[Pointing data for screenshots]
::::
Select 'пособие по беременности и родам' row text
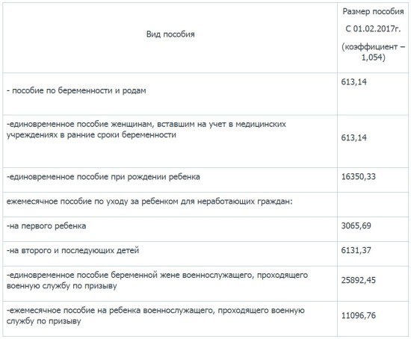Image resolution: width=411 pixels, height=339 pixels. 76,91
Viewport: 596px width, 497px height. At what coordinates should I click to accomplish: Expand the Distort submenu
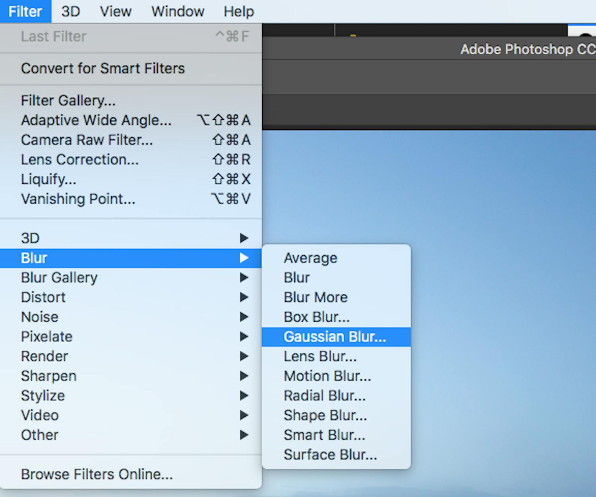coord(43,297)
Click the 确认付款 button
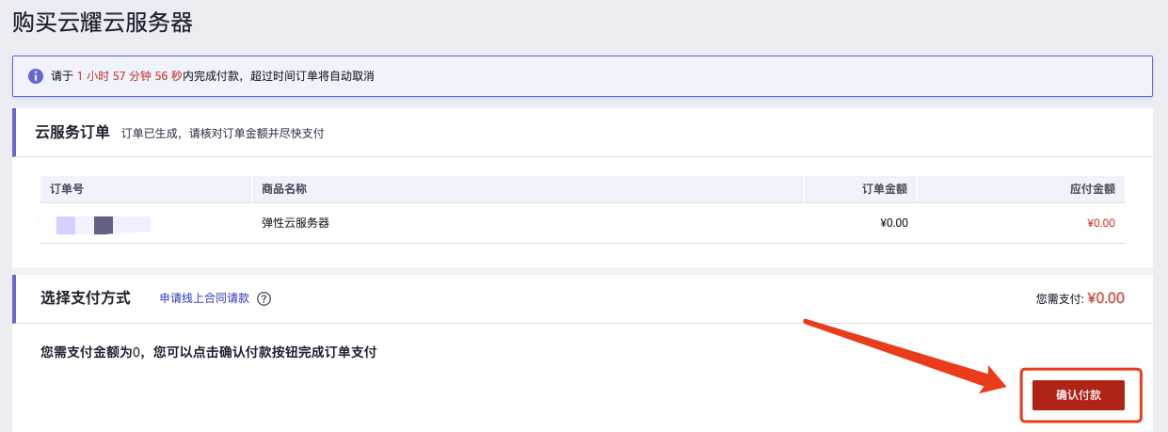Viewport: 1168px width, 432px height. (x=1079, y=395)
::::
Exercise goal: Output these lines exactly as they appear, leaving out the pictures.

Written answer:
Select 'пособие по беременности и родам' row text
Image resolution: width=411 pixels, height=339 pixels. 76,91
Viewport: 596px width, 497px height. At what coordinates should I click to accomplish: Expand the Distort submenu
coord(43,297)
Click the 确认付款 button
Viewport: 1168px width, 432px height. (x=1079, y=395)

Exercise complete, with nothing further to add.